Development of coastal disaster prevention simulation platform beyond climate change

Climate change, driven by global warming, is increasingly intensifying the frequency and severity of coastal disasters, especially in densely populated coastal regions. Rising sea levels and elevated sea surface temperatures exacerbate the impacts of typhoons, storm surges, and wave overtopping, posing critical threats to coastal infrastructure and communities. An analysis of 35 years of tide gauge data from the Korea Hydrographic and Oceanographic Agency (KHOA) indicates an average sea level rise of 3.06 mm/year, with regional variations of 3.46 mm/year on the east coast and 2.74 mm/year on the south coast. This cumulative rise of approximately 10.7 cm has accelerated shoreline retreat and undermined coastal stability.

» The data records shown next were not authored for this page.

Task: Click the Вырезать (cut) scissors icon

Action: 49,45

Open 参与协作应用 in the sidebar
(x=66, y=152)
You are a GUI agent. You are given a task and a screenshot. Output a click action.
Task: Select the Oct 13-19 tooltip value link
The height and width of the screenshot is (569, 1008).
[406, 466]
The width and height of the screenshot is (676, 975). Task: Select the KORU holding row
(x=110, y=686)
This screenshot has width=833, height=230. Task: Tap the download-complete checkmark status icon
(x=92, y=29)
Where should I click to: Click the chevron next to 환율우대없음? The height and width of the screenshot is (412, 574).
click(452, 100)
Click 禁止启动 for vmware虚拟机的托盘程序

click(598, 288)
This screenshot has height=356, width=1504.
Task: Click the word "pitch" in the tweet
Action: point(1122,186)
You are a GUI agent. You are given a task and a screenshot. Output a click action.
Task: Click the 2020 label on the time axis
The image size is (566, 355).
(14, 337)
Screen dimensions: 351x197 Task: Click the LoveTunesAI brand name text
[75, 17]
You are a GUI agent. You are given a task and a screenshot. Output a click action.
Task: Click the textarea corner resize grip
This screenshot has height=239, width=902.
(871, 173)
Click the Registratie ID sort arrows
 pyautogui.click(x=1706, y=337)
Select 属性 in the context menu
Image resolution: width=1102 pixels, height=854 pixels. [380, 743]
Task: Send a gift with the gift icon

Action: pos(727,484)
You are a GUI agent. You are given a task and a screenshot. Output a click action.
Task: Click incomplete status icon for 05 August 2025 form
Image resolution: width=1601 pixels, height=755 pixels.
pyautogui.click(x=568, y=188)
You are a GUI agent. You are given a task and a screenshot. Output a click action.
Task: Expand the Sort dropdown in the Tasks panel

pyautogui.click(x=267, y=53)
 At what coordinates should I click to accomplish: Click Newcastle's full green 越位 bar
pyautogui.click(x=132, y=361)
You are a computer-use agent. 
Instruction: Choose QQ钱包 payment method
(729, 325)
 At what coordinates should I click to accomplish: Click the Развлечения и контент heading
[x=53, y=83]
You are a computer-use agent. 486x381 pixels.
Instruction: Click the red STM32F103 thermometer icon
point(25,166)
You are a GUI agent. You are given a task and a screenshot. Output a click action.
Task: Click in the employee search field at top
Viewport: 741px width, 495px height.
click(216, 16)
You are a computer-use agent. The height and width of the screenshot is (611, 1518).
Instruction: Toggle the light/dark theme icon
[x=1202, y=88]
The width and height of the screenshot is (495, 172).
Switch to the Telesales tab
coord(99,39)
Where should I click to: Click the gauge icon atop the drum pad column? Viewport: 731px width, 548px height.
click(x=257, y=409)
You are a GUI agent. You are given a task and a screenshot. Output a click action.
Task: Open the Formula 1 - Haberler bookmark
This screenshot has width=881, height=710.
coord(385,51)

Hypothetical scenarios based on Typhoon Maemi (2003) reveal that under current sea-level conditions, the storm’s destructive potential would be significantly amplified, particularly along Korea’s southern coast. Intensified typhoons and wave overtopping further jeopardize marine infrastructure and exacerbate sand loss from beaches, particularly in areas with increased artificial structures, such as breakwaters. To address these risks, we propose a state-of-the-art coastal disaster prevention simulation platform. This platform integrates digital twin technology, 3D GIS, and real-time meteorological and oceanographic data to model sea-level rise, typhoon trajectories, storm surges, and coastal erosion. It also provides digital twin based decision-support tools for early warnings, disaster preparedness, and adaptive response strategies. This study highlights the necessity of a coordinated, multi-agency approach involving Korean governmental bodies (e.g., MOF, MIS) and research institutions (e.g., KIOST and NDMI). By leveraging marine big data, this platform enhances coastal resilience and facilitates sustainable management practices in the face of a rapidly changing climate.